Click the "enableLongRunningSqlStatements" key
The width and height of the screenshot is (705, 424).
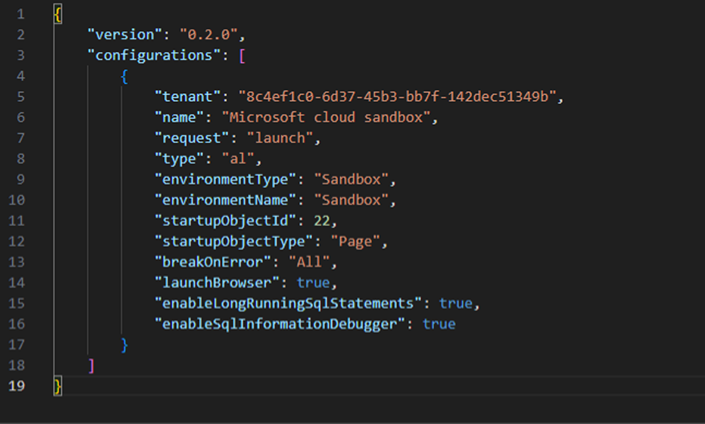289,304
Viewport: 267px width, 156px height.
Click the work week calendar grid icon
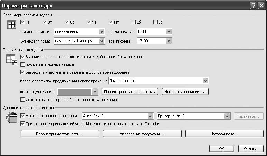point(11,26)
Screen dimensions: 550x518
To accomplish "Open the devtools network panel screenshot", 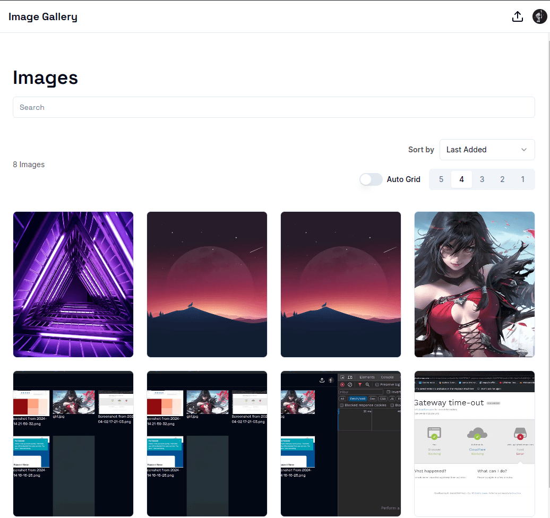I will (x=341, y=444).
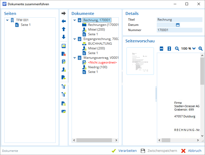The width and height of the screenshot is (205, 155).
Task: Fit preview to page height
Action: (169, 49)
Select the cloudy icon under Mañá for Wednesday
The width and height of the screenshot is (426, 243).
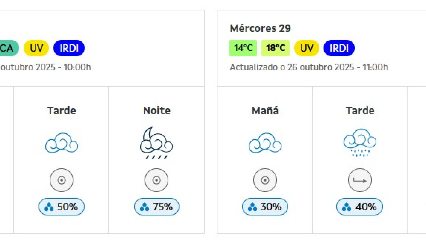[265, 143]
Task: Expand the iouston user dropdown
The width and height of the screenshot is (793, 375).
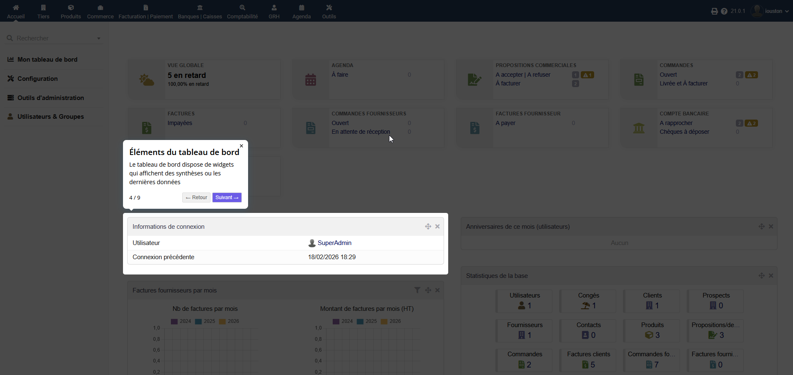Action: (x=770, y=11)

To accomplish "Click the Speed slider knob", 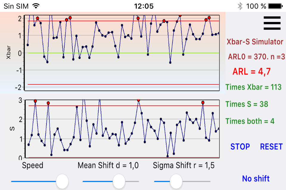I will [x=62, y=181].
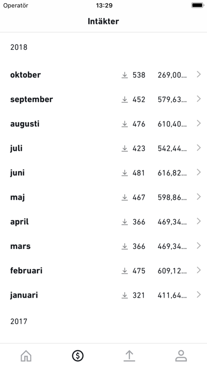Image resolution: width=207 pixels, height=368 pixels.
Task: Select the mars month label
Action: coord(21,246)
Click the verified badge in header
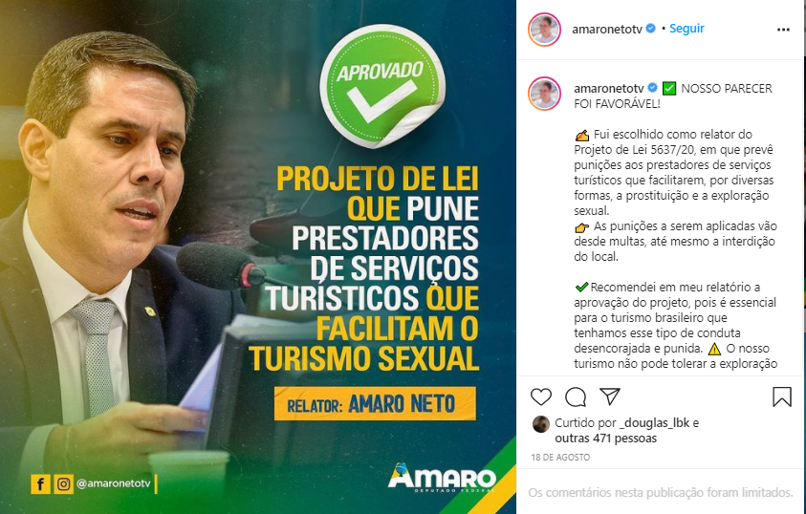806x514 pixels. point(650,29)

- **To be done**: Find every line in the records above that contains the string "Task" and copy each one out. Case counts.

- **Result of the exercise**:
Task: Fit preview to page height
Task: Expand the iouston user dropdown
Task: Select the mars month label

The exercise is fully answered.